Children in a classroom holding up words written in French.

Language assistants can transform language teaching in your institution. They can work together with a teacher, or on their own with groups of students, to improve linguistic ability and raise cultural awareness.

How do they help students?

Language assistants can:

  • transform language teaching through conversation, songs, games and activities with students
  • help students prepare for oral examinations and practise their speaking skills, especially pronunciation and intonation
  • introduce students to aspects of their culture and inspire an international outlook
  • contribute to cross-curricular work in collaboration with other subject areas
  • encourage students to be more ambitious and outgoing, as well as helping them develop the ability to communicate their world views.

As most assistants are not qualified teachers, they should not be asked to take sole responsibility for a whole class, deal with discipline issues or mark students’ work outside the classroom.

Can language assistants help teach remotely?

Modern language assistants may be shared between a maximum of three institutions. To help facilitate sharing arrangements, language assistants may deliver some of their hours virtually.
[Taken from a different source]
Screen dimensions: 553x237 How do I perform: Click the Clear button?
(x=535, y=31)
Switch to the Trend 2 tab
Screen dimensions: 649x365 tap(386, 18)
Examples of the work which language assistants can deliver remotely include but are not limited to:

  • giving virtual oral classes or conversation sessions to small groups of students or one-to-one
  • recording videos on vocabulary topics to assist with pronunciation
  • recording audio for listening practice, e.g. sound bites, everyday conversations
  • creating comprehension activities and PowerPoints about selected cultural topics
  • writing a weekly newsletter or activity in their language or providing authentic news articles from their home country
  • designing interactive materials such as online vocabulary games
  • setting weekly tasks, activities or quizzes, e.g. virtual postcards or vocabulary tests.
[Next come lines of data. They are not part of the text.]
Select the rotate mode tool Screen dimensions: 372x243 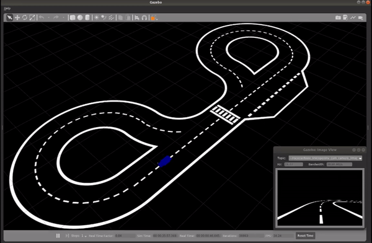25,18
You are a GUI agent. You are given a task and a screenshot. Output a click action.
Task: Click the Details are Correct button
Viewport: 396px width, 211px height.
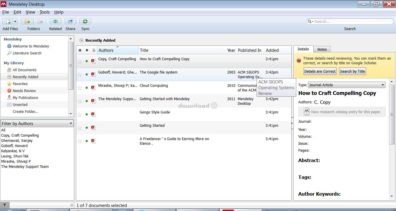(320, 71)
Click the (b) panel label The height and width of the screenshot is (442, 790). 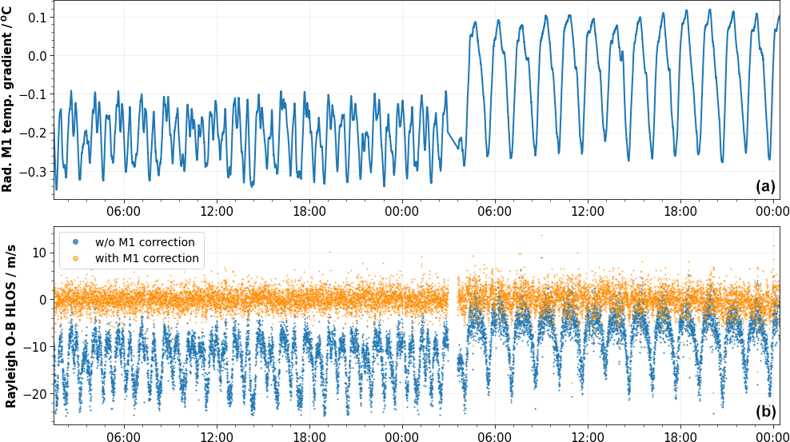point(765,413)
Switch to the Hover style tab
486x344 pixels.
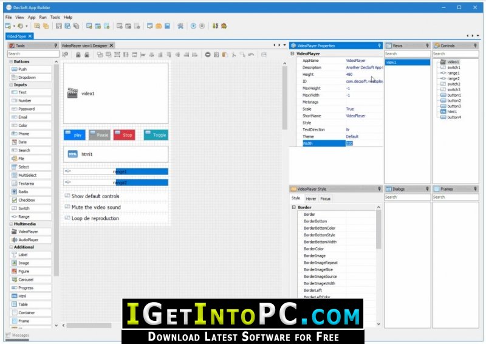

Read the BBC story on a French language assistant’s Hebridean lockdown.

To learn more about what our language assistants have been up to, head to our British Council Language Assistants Twitter page.

Can they help outside the classroom?

Yes! Language assistants can develop projects and extra-curricular activities (e.g. lunchtime clubs) focused on their country’s culture and even support the creation and/or development of an international partnership with their home country.
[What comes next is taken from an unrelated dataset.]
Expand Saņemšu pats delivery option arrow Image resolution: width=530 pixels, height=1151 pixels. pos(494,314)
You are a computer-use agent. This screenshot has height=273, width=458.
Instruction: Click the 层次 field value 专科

Here are some fantastic examples of ways our language assistants get involved outside the classroom: 

  • running lunchtime MFL/language specific clubs 
  • setting up a pen pal exchange for students with target language schools 
  • running an art contest for students 
  • lunchtime grammar and speaking practice sessions 
  • participating in other school projects such as cookery, book, drama and music clubs
  • creating visual displays in department. 

How do they help teachers?

Employing a language assistant adds a brilliant resource that the classroom teacher can use to grow their own language abilities and confidence, supporting their own continuous professional development.